И архангел погас, как свеча.
А Николай стоял — в руках зелёная пальмовая ветка — и свет чистейшего счастья и чувство наполненности жизнью подымали его над землёй:
«Не пустыня, мир! В мир!»
В мире
Безвестность —
ходи среди чужих чужим, и ты можешь смотреть, не жди: на тебя не взглянут. В «общем порядке» ты войдёшь, куда всех пускают, и в толчее тебе не уступят место — «никаких исключений»! Ты со всеми и как все — всё это безымянное — толпа.
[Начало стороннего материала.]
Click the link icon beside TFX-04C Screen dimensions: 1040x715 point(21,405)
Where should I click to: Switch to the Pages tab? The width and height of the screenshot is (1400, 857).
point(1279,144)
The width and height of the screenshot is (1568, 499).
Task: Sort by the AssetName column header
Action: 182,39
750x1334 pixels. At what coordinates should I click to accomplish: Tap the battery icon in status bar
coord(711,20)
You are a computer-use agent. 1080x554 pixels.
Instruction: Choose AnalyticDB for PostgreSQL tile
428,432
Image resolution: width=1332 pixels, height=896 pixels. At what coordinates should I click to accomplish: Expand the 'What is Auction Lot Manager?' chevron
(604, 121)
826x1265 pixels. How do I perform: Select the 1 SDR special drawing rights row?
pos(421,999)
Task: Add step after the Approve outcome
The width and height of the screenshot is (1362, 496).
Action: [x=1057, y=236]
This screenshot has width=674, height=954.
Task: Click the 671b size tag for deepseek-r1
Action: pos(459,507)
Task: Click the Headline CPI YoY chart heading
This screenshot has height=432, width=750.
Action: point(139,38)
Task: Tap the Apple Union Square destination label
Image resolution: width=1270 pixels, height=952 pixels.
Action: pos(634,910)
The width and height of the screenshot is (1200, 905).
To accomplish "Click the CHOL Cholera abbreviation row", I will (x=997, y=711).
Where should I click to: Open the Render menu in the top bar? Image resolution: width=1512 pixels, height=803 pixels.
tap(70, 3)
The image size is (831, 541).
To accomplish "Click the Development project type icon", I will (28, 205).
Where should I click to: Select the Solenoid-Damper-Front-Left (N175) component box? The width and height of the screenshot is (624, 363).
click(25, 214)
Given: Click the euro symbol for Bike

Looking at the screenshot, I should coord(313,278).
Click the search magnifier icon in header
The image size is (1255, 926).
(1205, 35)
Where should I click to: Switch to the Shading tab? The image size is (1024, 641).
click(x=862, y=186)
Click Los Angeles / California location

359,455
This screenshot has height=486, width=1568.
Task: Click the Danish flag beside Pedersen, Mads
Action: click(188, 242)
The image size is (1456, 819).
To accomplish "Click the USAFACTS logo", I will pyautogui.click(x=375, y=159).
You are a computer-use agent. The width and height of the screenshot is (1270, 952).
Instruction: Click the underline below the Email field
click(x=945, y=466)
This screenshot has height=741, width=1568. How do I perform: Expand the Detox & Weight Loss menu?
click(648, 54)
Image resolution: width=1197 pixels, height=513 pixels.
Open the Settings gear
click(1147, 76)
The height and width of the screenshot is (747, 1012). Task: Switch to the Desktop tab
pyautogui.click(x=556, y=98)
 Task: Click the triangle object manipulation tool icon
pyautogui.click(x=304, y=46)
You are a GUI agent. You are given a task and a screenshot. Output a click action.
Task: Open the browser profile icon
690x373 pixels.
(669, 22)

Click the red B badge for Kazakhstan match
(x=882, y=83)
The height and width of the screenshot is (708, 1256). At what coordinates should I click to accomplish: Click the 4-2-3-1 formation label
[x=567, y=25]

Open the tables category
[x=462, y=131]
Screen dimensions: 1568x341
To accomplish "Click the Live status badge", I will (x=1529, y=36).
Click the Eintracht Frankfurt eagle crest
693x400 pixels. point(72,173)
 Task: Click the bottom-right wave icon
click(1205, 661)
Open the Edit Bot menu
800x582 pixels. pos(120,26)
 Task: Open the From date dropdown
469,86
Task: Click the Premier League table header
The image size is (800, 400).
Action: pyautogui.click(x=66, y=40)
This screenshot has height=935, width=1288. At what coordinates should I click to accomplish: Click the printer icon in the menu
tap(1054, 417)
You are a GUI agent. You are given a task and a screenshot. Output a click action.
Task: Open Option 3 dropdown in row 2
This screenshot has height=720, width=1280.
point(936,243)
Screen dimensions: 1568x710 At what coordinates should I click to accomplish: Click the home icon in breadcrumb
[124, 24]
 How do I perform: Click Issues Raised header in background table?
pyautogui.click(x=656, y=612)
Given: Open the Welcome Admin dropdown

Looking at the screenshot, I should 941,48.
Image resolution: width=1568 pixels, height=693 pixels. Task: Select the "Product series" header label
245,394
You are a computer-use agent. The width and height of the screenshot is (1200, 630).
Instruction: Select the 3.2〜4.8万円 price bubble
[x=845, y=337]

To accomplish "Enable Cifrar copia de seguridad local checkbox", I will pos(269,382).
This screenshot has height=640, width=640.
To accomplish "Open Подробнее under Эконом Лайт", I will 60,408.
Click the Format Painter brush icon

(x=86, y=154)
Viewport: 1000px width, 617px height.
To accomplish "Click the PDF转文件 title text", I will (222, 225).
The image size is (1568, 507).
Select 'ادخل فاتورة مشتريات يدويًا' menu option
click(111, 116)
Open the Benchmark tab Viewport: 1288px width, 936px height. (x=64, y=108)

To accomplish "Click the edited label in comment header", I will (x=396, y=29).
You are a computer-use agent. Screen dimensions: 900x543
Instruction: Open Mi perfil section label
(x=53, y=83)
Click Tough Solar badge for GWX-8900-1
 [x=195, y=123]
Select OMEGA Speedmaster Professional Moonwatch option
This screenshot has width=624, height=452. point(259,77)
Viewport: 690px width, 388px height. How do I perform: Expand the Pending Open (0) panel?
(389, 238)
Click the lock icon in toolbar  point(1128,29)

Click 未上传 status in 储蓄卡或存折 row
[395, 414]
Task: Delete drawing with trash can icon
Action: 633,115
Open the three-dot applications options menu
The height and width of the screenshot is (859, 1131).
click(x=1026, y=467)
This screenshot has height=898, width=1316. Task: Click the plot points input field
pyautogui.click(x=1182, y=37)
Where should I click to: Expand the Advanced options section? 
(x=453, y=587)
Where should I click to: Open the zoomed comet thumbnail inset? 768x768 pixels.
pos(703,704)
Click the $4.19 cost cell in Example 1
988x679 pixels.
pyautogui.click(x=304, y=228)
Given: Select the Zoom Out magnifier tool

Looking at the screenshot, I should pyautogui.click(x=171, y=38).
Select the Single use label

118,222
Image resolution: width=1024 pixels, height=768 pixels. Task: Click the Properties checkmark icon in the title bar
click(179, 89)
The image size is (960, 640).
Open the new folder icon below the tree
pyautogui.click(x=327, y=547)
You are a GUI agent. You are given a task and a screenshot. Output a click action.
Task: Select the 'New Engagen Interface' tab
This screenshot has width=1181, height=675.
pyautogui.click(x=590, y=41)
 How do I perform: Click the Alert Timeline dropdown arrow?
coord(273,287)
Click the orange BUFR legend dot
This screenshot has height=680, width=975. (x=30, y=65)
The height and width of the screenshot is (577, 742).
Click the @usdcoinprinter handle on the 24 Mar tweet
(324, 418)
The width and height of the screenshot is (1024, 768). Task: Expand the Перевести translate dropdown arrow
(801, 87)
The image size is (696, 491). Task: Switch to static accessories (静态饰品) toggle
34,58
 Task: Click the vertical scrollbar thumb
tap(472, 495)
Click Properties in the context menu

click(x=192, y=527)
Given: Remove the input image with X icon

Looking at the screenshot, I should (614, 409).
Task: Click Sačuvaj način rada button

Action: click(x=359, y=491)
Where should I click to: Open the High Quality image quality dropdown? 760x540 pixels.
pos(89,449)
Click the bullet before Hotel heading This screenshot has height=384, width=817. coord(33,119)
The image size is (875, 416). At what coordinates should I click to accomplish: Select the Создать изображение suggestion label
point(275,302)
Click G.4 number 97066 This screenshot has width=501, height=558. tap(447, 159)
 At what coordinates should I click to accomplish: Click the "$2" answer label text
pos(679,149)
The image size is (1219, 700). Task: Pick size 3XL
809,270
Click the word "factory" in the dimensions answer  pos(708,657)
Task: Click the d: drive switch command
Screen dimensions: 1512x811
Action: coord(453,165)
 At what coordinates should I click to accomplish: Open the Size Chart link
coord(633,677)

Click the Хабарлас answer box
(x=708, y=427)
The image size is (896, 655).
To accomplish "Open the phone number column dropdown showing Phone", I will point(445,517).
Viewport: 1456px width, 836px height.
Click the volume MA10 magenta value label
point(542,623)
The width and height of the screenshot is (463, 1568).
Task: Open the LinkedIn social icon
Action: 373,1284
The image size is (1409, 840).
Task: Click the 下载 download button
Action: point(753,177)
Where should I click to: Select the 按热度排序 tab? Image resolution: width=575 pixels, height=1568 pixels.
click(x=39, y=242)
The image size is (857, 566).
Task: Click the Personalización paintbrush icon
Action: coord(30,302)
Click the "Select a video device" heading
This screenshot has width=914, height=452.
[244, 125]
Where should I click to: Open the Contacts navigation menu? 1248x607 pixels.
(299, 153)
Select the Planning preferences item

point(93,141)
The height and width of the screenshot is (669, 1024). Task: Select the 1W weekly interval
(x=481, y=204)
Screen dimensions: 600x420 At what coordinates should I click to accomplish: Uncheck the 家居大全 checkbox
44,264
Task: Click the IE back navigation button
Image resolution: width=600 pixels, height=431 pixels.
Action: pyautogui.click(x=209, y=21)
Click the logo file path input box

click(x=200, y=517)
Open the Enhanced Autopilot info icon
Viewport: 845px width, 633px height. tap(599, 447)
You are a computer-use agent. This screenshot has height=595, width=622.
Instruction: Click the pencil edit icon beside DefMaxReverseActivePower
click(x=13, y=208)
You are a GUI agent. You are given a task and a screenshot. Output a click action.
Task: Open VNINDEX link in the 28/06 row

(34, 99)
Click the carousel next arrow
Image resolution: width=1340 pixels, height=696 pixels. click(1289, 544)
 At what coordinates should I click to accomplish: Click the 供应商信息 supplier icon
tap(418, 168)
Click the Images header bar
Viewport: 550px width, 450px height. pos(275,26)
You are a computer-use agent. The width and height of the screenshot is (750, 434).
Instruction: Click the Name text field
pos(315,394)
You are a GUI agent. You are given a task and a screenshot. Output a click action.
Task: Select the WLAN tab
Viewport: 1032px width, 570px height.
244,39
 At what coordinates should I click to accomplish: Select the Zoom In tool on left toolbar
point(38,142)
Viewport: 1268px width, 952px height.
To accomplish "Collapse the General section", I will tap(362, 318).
Никто при встрече с тобой не будет пыжиться умником и стараться говорить по-умному, чтобы ты не открыл, что перед тобою дурак, да и сам ты ничего из себя не будешь корчить. С тобой заговорят, как со всеми, а скорее не заговорят: «с чего?» На тебя не будут глядеть ни с похвалой, ни с завистью, ни со злобой, и не заискивая. Ни в ком ты не пробудишь злого чувства, разве что под сердитую руку, а если вызовешь доброе — это ничего: может, пожалеют, как бездомного, как странника. Но какая свобода: ходи, как все, смотри, и — слушай! И никакого соблазна для других.
Безмолвие —
что может быть выше слова, и как легки и пусты слова! При встречах слово закрывает душу — набор лживых «вежливых» слов плотнее всякой пробки. И отрава — обольщающее «постараюсь», и яд — безответственное «обещаю». А мигающий свет поверхностного слова — сорная трава — осадок. И как же быть слову, как пробиться через все загородки и сквозь эту муть? Слово есть выражение мысли, но самая мысль во власти слова — кос и серпов, этих трамбующих колёс и плющащих прессов. Сказать «в голоде» — так и только так в посте безмолвия рождается слово.